──────── EXCERPT TO READ ────────

This generation of Millennials and Gen Z have taken the community Sista-Girl Hair Circle and made it virtual. One can literally fall down a rabbit hole of hair videos posted by the aforementioned generations giving tips on hair health, hair maintenance, hair growth and how to apply the latest styles. I do think this current obsession with lace front wigs is a bit much, but in that I am probably telling my age. Although Gen-Xers did not have the accessibility of a video archive of tutorials growing up, we had our mothers, girlfriends, cousins, aunties and em’. Either way, black women get it in. We learn, we share and we thrive. Loving ourselves in spite of a world that scrutinizes and demeans what God chose to give to only us. No other group, culture, race or creed has our hair texture. We are the diamond in the rough…the rare gem amongst stones, wearing our crown with glory.
And speaking of that crown, in the initial days of COVID 19 many of us were forced to take a hair sabbath we didn’t even know we needed. In that season, actress Gabrielle Union did an Instagram Post with a picture of her natural hair and the sentiment below it read, “When your natural locks appreciate the lock-down”. Within less than 24 hours the post received over 2.3 million likes and over 5k comments from Black woman echoing an appreciative “Yasss!” and “Amen!”.

──────── RECORD EXCERPTS ────────

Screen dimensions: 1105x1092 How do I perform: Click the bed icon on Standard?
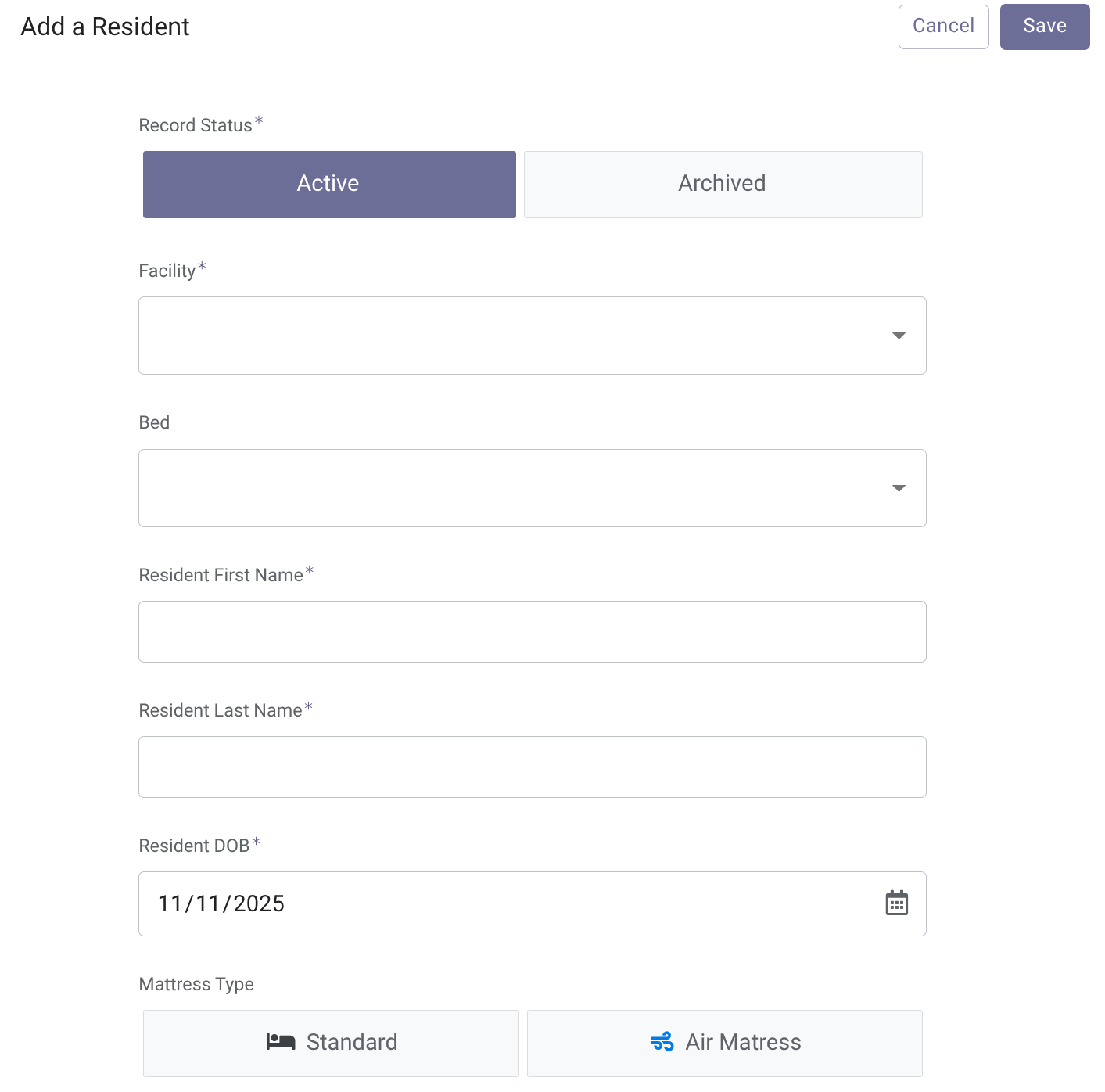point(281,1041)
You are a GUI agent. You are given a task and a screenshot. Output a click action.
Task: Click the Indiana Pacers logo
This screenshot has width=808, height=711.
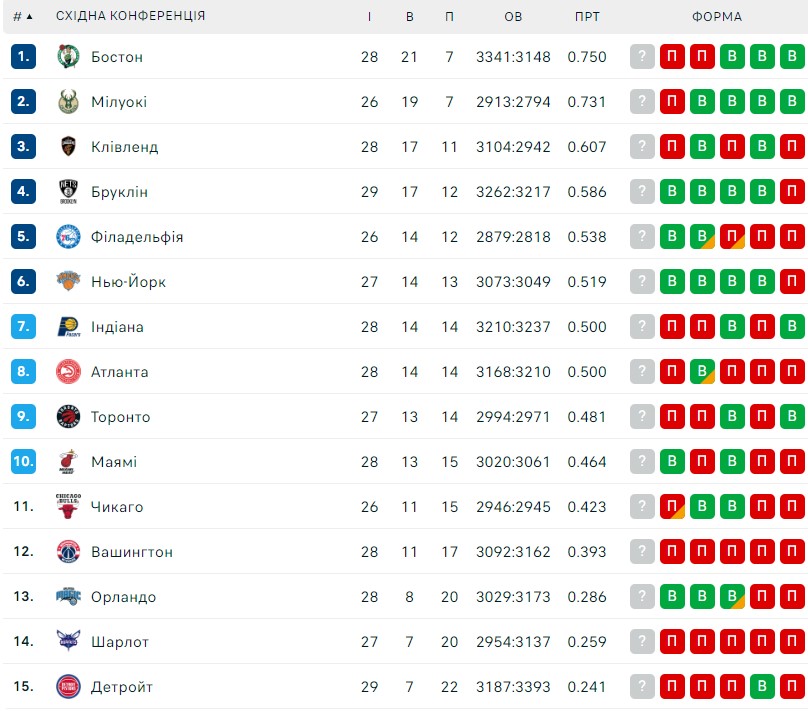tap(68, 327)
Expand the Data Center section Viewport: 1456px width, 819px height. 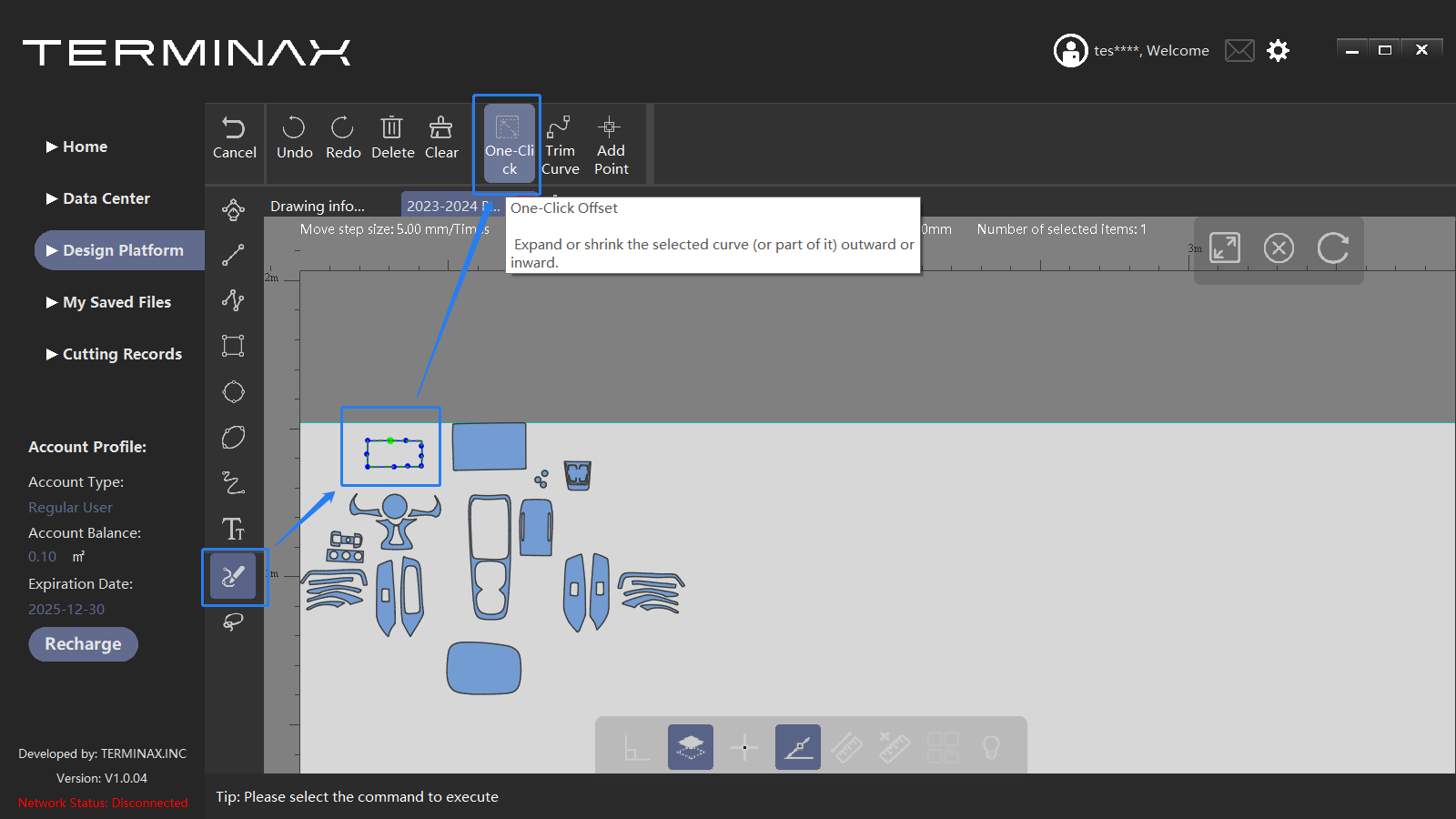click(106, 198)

────────

ACTIVITY 1:
According to the passage on Black women's hair, what topics do the hair videos posted by Millennials and Gen Z give tips on? List every one.
ACTIVITY 2:
From the passage on Black women's hair, extract the part that opens with "This generation of" and closes with "crown with glory.", copying it word for word.
ACTIVITY 3:
Continue the passage on Black women's hair from where it stops.

EXERCISE RESULT 1:
hair health, hair maintenance, hair growth, how to apply the latest styles

EXERCISE RESULT 2:
This generation of Millennials and Gen Z have taken the community Sista-Girl Hair Circle and made it virtual. One can literally fall down a rabbit hole of hair videos posted by the aforementioned generations giving tips on hair health, hair maintenance, hair growth and how to apply the latest styles. I do think this current obsession with lace front wigs is a bit much, but in that I am probably telling my age. Although Gen-Xers did not have the accessibility of a video archive of tutorials growing up, we had our mothers, girlfriends, cousins, aunties and em’. Either way, black women get it in. We learn, we share and we thrive. Loving ourselves in spite of a world that scrutinizes and demeans what God chose to give to only us. No other group, culture, race or creed has our hair texture. We are the diamond in the rough…the rare gem amongst stones, wearing our crown with glory.

EXERCISE RESULT 3:
Pre lock-down, the goddess locs and passion twists that generated laudatory reviews from family, friends and strangers had also taken a toll on my hair. As a woman of a certain age, my hair didn’t do well with the added weight needed for each twist and loc. It was time for my tresses to rest and recover. And with closed Beauty Shops, I was forced to do just that. And you know what happened? With weekly applications of Jamaican black castor oil on my scalp, my tresses began to heal and rebound. This pause was proving to be a divine time of restoration. When I spoke with friends I would hear similar testimonies across the board. No one was happy that their hair style had basically gone to the crapper but everyone reported that their hair health had benefited without the daily application of heat and the general wear and tear of beauty maintenance.
Likewise, in the wake of social distancing there are reports of less smog, regeneration of vegetation and animals once unseen coming out of hiding. Turns out, much like the earth, when you allow things to just be what God created it to be without interference, it’s natural beauty flourishes.
In our current post lock-down world, I may still sport passion twists and goddess locs on occasion, (as it is my Black Woman privilege to do so!), but the wisdom I have received from that season is duly noted. I will give my hair a longer rest in-between styles and allow time for my tresses to recover and flourish in a protective covering. Can I get a shout out for the…Come thru hair health!
Oh! Lest I forget!
Regarding the elderly white woman who wanted to share her feelings about black hair with me. In the end, I chose option 4, the road most traveled: Apathetic Politeness.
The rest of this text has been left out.